Global, shared memory, latency - GPU list

Hi

I am trying to make list of all Nvidia CUDA GPU-s with almost all specifications.
On Nvidia official site I have found graphic cards list ([url]https://developer.nvidia.com/cuda-gpus[/url]) but there is no global memory, shared memory and latency in specification tables.
Is there any other web site or document where I can find these specifications for almost every Nvidia graphic card ?

I would appreciate any help

For hardware specs, I like the Wikipedia page:

[url]http://en.wikipedia.org/wiki/Comparison_of_Nvidia_graphics_processing_units[/url]

It doesn’t give the compute capabilities of each card directly, although one can deduce it from the “Code Name” column with some outside information about the capabilities of each chip.

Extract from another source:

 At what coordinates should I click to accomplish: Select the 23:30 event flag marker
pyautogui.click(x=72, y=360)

In terms of other specifications, this table in the CUDA C Programming Guide is also useful:

[url]http://docs.nvidia.com/cuda/cuda-c-programming-guide/#compute-capabilities[/url]

Other aspects of the architecture, like memory latencies, are generally not officially reported and have to be deduced with microbenchmarks. I know of no comprehensive resource for such information.

Thank you 4 your answer

is there any way to check or to calculate global memory and shared memory size of a GPU without doing it from code?

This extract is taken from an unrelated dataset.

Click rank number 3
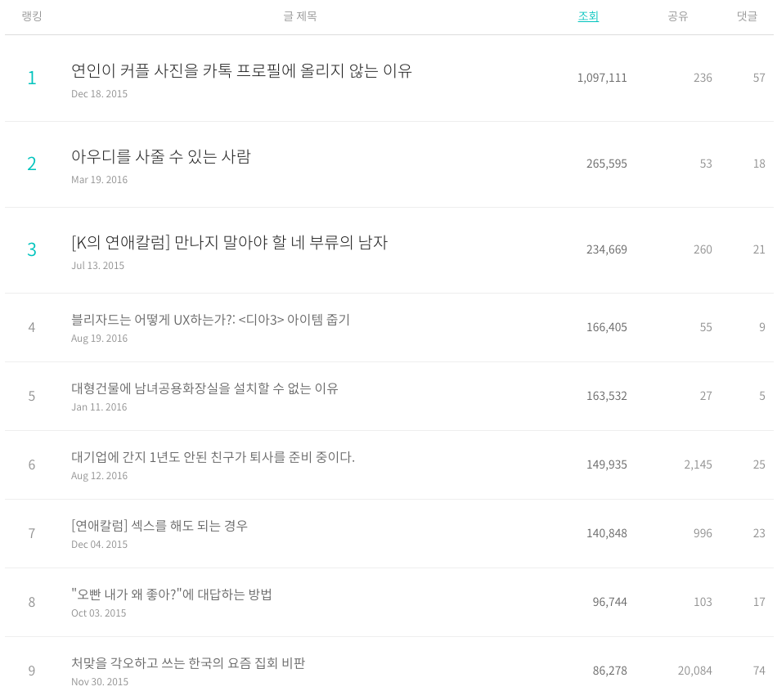This screenshot has height=700, width=777. point(32,249)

Do you publish your list on the internet? Guess some more people would like to know all facts about all cards…

Yes. After I finish I will post excel file here on forum.
But i now need some help with global memory. Is there way to calculate it or I must own GPU and run deviceQuery ?

example:
CUDA Device Query (Runtime API) version (CUDART static linking)

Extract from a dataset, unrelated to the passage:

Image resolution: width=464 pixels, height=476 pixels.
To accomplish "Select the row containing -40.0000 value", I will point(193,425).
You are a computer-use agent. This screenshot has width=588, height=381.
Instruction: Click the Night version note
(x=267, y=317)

Detected 1 CUDA Capable device(s)

Device 0: “GeForce GT 640”
CUDA Driver Version / Runtime Version 5.0 / 5.0
CUDA Capability Major/Minor version number: 3.0
Total amount of global memory: 4095 MBytes (4294246400 bytes)
( 2) Multiprocessors x (192) CUDA Cores/MP: 384 CUDA Cores
GPU Clock rate: 902 MHz (0.90 GHz)
Memory Clock rate: 667 Mhz
Memory Bus Width: 128-bit
L2 Cache Size: 262144 bytes
Max Texture Dimension Size (x,y,z) 1D=(65536), 2D=(65536,65536), 3D= (4096,4096,4096)
Max Layered Texture Size (dim) x layers 1D=(16384) x 2048, 2D=(16384,16384) x 2048
Total amount of constant memory: 65536 bytes
Total amount of shared memory per block: 49152 bytes
Total number of registers available per block: 65536
Warp size: 32
Maximum number of threads per multiprocessor: 2048
Maximum number of threads per block: 1024
Maximum sizes of each dimension of a block: 1024 x 1024 x 64
Maximum sizes of each dimension of a grid: 2147483647 x 65535 x 65535
Maximum memory pitch: 2147483647 bytes
Texture alignment: 512 bytes
Concurrent copy and kernel execution: Yes with 1 copy engine(s)
Run time limit on kernels: No
Integrated GPU sharing Host Memory: No
Support host page-locked memory mapping: Yes
Alignment requirement for Surfaces: Yes
Device has ECC support: Disabled
Device supports Unified Addressing (UVA): Yes
Device PCI Bus ID / PCI location ID: 5 / 0
Compute Mode:
< Exclusive Process (many threads in one process is able to use ::cudaSetDevice() with this device)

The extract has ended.